Task input —
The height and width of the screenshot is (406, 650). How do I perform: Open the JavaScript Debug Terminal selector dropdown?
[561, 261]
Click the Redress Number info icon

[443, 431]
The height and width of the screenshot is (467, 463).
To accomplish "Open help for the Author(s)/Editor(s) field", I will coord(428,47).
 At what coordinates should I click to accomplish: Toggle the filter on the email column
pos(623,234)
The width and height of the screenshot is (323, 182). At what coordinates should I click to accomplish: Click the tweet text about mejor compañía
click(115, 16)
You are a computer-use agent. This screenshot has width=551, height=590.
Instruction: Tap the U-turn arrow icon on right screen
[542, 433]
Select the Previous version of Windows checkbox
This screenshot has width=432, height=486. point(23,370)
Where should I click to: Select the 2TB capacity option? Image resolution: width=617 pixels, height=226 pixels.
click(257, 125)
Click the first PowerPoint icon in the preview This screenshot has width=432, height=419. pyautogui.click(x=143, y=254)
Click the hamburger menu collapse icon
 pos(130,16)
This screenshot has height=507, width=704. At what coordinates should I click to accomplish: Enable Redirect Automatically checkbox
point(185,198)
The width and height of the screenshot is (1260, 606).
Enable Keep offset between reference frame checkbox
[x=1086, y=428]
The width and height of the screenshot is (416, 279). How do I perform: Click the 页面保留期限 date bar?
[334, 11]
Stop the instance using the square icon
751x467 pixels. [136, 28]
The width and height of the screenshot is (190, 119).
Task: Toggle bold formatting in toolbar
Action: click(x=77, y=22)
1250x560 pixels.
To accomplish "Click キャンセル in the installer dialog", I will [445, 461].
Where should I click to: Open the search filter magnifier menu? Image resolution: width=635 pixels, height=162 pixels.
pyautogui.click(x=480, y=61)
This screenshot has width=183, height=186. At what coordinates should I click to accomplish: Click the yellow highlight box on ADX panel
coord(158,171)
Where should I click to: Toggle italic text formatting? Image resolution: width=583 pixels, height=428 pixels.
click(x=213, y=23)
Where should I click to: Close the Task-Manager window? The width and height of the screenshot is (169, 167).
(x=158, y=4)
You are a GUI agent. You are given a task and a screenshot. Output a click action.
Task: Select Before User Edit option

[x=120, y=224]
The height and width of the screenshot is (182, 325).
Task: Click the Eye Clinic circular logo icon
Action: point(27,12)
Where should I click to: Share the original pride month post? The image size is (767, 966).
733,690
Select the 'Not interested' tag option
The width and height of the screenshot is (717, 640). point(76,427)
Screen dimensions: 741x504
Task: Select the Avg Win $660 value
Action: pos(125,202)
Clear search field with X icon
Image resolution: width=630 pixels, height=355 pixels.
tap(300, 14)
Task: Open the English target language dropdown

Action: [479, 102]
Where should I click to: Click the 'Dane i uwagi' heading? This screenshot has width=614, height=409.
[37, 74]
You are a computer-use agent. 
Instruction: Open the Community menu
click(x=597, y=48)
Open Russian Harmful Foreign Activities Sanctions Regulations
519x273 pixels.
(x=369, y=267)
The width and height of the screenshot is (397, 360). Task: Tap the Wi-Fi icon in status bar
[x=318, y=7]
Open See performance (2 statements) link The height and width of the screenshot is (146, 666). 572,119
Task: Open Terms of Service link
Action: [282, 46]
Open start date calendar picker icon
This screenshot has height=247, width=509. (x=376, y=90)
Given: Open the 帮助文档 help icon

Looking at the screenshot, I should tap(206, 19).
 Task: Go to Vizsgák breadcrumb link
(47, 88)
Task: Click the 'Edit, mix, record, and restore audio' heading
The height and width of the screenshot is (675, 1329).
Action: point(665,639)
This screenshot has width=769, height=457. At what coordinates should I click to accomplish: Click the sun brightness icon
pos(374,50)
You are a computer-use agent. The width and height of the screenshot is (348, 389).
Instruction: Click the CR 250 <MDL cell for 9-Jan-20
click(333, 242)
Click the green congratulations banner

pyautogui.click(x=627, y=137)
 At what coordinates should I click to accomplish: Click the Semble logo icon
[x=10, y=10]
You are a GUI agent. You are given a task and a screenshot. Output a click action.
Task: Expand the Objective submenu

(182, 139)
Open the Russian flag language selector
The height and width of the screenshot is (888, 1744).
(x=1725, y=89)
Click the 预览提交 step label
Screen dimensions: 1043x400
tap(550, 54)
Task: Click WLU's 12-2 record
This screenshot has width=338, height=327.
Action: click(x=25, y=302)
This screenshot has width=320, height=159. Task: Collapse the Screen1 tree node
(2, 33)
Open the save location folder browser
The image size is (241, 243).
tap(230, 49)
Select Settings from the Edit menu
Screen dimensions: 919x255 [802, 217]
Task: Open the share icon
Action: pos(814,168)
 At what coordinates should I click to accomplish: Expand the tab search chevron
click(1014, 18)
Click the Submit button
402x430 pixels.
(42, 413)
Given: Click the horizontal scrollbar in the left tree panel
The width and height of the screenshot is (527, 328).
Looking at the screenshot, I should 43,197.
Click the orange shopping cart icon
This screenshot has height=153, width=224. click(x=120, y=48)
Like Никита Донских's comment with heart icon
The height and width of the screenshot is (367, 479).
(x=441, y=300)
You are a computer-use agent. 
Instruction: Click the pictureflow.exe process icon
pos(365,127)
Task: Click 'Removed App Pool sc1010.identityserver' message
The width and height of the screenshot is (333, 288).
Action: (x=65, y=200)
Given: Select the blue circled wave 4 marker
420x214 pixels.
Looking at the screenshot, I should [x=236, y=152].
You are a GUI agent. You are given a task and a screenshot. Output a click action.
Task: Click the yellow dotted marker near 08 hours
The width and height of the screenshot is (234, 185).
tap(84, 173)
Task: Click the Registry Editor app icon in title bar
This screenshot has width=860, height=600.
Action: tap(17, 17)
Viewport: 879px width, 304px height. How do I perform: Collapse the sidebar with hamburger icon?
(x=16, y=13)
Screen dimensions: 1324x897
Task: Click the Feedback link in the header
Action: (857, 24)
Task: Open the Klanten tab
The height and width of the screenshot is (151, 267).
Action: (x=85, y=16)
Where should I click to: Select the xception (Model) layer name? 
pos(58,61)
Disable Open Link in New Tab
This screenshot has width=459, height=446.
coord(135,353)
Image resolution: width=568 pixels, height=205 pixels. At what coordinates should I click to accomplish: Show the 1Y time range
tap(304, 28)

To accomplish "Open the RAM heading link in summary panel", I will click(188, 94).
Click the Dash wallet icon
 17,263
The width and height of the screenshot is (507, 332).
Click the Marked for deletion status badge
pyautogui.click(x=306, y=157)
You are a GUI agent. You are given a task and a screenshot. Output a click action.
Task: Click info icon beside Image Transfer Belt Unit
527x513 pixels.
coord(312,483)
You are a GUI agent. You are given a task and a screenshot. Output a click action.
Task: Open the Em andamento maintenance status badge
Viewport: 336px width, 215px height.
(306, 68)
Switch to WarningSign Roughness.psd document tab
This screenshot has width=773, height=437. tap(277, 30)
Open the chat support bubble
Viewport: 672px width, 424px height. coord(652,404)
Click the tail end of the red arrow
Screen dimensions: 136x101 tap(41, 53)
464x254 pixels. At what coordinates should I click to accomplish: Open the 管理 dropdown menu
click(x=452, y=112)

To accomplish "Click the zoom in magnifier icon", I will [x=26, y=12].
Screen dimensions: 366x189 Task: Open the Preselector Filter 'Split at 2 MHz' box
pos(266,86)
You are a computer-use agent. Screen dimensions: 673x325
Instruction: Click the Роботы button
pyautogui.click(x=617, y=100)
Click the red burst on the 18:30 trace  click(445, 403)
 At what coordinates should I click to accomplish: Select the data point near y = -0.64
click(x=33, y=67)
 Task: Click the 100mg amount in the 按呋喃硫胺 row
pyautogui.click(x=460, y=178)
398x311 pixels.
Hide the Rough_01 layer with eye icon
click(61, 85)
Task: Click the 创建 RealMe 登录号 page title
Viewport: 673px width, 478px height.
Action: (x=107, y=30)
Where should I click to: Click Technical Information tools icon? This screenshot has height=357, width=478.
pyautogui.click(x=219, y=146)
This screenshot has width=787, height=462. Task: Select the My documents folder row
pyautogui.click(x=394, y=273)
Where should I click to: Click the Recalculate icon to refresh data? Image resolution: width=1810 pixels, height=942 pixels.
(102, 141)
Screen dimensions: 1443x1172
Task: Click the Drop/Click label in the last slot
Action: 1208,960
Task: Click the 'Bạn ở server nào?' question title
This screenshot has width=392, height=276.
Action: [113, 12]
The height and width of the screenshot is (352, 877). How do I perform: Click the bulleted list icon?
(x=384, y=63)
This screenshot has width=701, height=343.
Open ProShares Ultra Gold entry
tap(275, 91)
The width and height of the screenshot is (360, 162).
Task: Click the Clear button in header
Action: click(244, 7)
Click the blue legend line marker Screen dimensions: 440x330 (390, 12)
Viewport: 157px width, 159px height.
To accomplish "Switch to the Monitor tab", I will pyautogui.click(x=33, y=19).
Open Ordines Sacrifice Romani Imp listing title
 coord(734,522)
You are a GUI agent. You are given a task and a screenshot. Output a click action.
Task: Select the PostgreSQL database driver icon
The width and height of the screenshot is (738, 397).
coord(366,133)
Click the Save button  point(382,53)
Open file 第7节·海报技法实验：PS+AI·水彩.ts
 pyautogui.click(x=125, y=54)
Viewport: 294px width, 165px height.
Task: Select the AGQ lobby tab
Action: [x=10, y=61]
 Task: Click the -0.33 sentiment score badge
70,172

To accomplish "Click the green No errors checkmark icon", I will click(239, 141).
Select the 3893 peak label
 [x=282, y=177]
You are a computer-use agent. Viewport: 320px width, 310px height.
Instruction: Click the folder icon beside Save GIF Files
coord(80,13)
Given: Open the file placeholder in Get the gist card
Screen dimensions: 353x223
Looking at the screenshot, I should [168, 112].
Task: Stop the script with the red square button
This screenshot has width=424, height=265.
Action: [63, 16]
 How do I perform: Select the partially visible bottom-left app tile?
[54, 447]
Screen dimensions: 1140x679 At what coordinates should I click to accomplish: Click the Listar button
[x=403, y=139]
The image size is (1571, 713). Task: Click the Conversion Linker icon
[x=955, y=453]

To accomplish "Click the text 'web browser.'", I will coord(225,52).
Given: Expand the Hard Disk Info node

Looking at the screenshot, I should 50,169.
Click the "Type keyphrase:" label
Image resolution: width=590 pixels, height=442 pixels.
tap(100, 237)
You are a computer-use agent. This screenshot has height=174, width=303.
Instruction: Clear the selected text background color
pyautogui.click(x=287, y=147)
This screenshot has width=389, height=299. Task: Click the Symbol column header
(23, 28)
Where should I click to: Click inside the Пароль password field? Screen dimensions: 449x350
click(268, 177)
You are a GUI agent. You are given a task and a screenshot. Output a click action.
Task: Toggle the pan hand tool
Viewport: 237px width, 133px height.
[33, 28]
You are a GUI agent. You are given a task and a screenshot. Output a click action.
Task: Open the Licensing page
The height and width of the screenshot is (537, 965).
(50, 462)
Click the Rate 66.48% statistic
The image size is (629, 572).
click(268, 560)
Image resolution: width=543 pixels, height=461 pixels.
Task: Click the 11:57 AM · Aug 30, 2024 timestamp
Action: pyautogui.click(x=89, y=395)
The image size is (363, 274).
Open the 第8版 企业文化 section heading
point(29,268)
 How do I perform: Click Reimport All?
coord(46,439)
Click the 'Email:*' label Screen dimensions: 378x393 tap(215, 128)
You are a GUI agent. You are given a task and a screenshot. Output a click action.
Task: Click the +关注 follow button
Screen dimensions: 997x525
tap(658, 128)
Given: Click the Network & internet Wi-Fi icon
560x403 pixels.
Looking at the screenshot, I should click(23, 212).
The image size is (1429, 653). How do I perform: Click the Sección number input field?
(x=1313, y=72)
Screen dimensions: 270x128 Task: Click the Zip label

The task — List each line in the listing that contains the string "computer".

Task answer —
You are a computer-use agent. This screenshot has width=551, height=590.
You are a computer-use agent. 
You are a computer-use agent. The width and height of the screenshot is (348, 389).
You are a computer-use agent. 
You are a computer-use agent. Screen dimensions: 673x325
You are a computer-use agent. Viewport: 320px width, 310px height.
You are a computer-use agent. This screenshot has height=174, width=303.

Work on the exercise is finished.